The days of speculation around the future of David Miliband, following the narrow defeat by his brother in the Labour Leadership election, must surely have done enough to convince any watcher of the party’s internal warfare that his decision to step back from frontline politics is the right one.
Ed has been making all the right noises, talking about how he desperately wants David to be in his Shadow Cabinet and so on, but it has become abundantly clear that the leadership contest has done lasting damage to the relationship of the two brothers. This is hardly difficult to understand. David must have assumed that the leadership was his for the taking, having been the favourite for so long, only to have the prize snatched from him at the very end by his own brother.
His disappointment and the resentment of those around him is perhaps an understandable human emotion but there does seem to be more than a touch of the ‘Michael Portillos’ about his failed bid. Miliband, like Portillo in the John Major government, had an opportunity to topple Gordon Brown at the depths of his unpopularity but chose instead to sit tight and wait. Both men missed their best chance and ended up as hugely disappointed bridesmaids.
Ed Miliband, for his part, should feel no guilt for standing in the same contest as his brother. He had every right to put himself forward for the leadership and can point to the result – in spite of Labour’s bizarre electoral college system – as justification for his boldness. Perhaps in time his older brother will come to terms with it, but for now the emotions are probably just too raw.

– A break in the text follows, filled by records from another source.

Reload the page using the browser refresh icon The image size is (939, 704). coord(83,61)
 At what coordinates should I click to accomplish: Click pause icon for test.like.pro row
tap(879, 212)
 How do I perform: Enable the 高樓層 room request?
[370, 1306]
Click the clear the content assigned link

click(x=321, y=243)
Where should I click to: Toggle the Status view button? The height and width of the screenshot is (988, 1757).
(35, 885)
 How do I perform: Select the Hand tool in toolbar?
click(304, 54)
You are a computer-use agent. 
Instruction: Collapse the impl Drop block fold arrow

David’s simmering resentment was clearly demonstrated by his unguarded remarks to Harriet Harman during the new Leader’s speech this week (towards the end of the clip below) and there can be no doubt that, if he had accepted the rumoured offer of Shadow Chancellor, a less-than-friendly media would have had years of fun highlighting divisions between the two brothers, whether real or imagined. After sixteen years of warfare between the Blair and Brown camps, the last thing Labour needed was two new faces to carry the civil war into the future.
David Miliband has done the smart thing for himself, his brother and his party and, although much will be made of it in the news over the coming days, the discomfort of such scrutiny will be nothing compared to the long-term dysfunctionality which would surely have been unleashed had he stayed within Ed’s shiny new tent.